"We Three Queens", criada por Michael Young, segue três moradores improváveis de um apartamento em episódios breves de no máximo 12 minutos, um desenho íntimo e nervoso que ganhou duas temporadas. A série mistura comédia seca e melodrama contido para explorar a vida cotidiana de uma família escolhida que funciona por afinidade mais do que por sangue.

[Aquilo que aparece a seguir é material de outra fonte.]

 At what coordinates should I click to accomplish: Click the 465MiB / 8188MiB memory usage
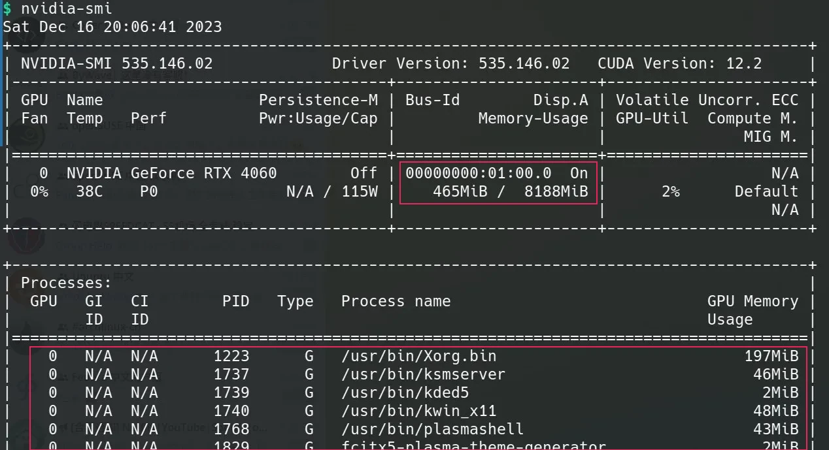[510, 191]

No centro de "We Three Queens" está o gesto político de representar uma família queer improvisada, onde cuidado, desejo e dependência material se entrelaçam, a série evita a espetacularização do sofrimento e prefere mostrar os gestos mínimos do cuidado diário.
Ian (Danya Chichagov) trabalha num grupo de recreação infantil, ele é ao mesmo tempo cuidador e alguém que precisa ser cuidado, cena após cena revela sua ternura e insegurança, inclusive quando sua intimidade com Lamar é exposta de forma embaraçosa, um episódio o confronta com pais do playgroup, e essas tensões traduzem bem o preço emocional de quem abraça afetos não convencionais.
Lamar (Bert Cardozo) é apresentado como alguém que sobrevive também do próprio corpo, suas interações com clientes, o jogo de papéis e até as cenas de roleplay cômico que saem do controle mostram como o trabalho sexual aparece na série sem moralismo, ele é hustler, parceiro e catalisador de conflitos, a ambiguidade moral e afetiva de Lamar enriquece o núcleo dramático e força questionamentos sobre intimidade e economia do cuidado.
Delores (Linda Goranson), viúva e mais velha, funciona como matriz afetiva e alívio cômico, sua presença dona de casa com hábitos verticais tanto ampara quanto atrapalha as rotinas dos dois jovens, e a série usa momentos aparentemente menores, uma queda, um trocado oferecido, para revelar memórias e normas sociais que atravessam gerações, fazendo dela o coração inesperado do lar.
As duas temporadas beneficiam-se da química entre Ian, Lamar e Delores, o formato curto permite cenas demoradas e íntimas, e embora por vezes faltem fôlego para arcos secundários, a série conquistou atenção em circuitos de mídia digital e indicativos de premiações, o que confirma que produções pequenas e afetivas como "We Three Queens" têm fôlego para redesenhar o que chamamos de família queer na ficção contemporânea.